Com a modernidade, surge o conceito da autonomia, o direito de recusa daquilo que sempre foi considerado como natural e de conceder-se sua própria lei – o primado do individualismo: “a liberdade de cada um imprimir sua exterioridade com o selo de sua individualidade para nela poder reconhecer-se e fazer-se reconhecer”, afirma Monod. A modernidade caracteriza-se pelo protagonismo do sujeito. A novidade agora, na segunda modernidade, ou pós-modernidade, é o fato da subjetividade “substituir” o sujeito. Agora, os interesses próprios, subjetivos, são o que irrigam a maior parte da cultura cotidiana.

Atente-se, porém, que a nova subjetividade apresenta também aspectos emancipatórios. É nessa outra subjetividade que aos poucos vai se constituindo que surgem as novas resistências. Basta pensar aqui nos novos movimentos sociais, nas redes sociais, no movimento ambientalista, nos movimentos de expressão cultural, nos movimentos de gênero, no movimento antiglobalização. A “subjetividade” que substitui o “sujeito” não é necessariamente negativa. Se por um lado, exacerba os imperativos do mercado, por outro, podem também ser resistência a ele. A subjetividade da segunda modernidade pode se traduzir em biopolítica - Foucault.

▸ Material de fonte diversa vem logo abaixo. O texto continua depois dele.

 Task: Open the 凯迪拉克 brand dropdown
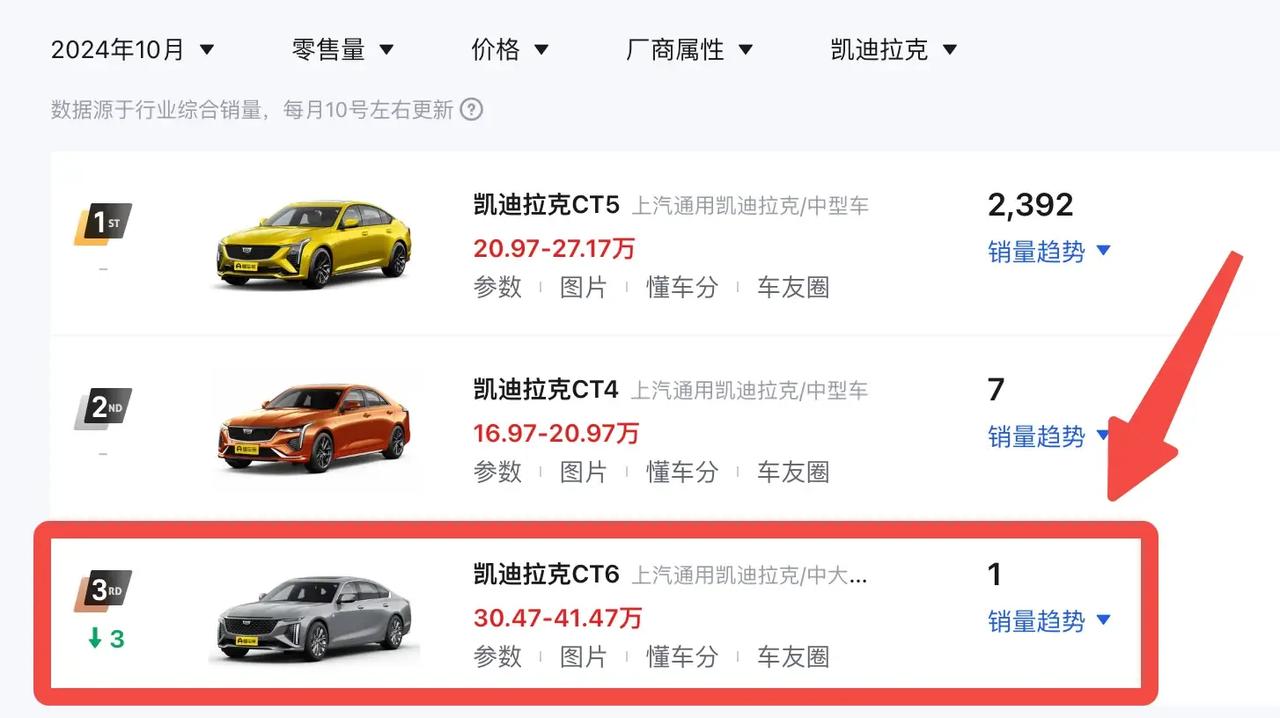tap(894, 49)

A biopolítica é uma resposta ao biopoder, àquilo que escapa a imposição da sociedade produtivista-consumista. É a idéia de uma produção de poder a partir do poder que se exerce. Possibilita “uma resposta biopolítica da sociedade: não mais os poderes sobre a vida, mas potência da vida como resposta a esses poderes; em suma, isso abre à insurreição e à proliferação da liberdade, à produção de subjetividade e à invenção de novas formas de luta”, destaca Antonio Negri.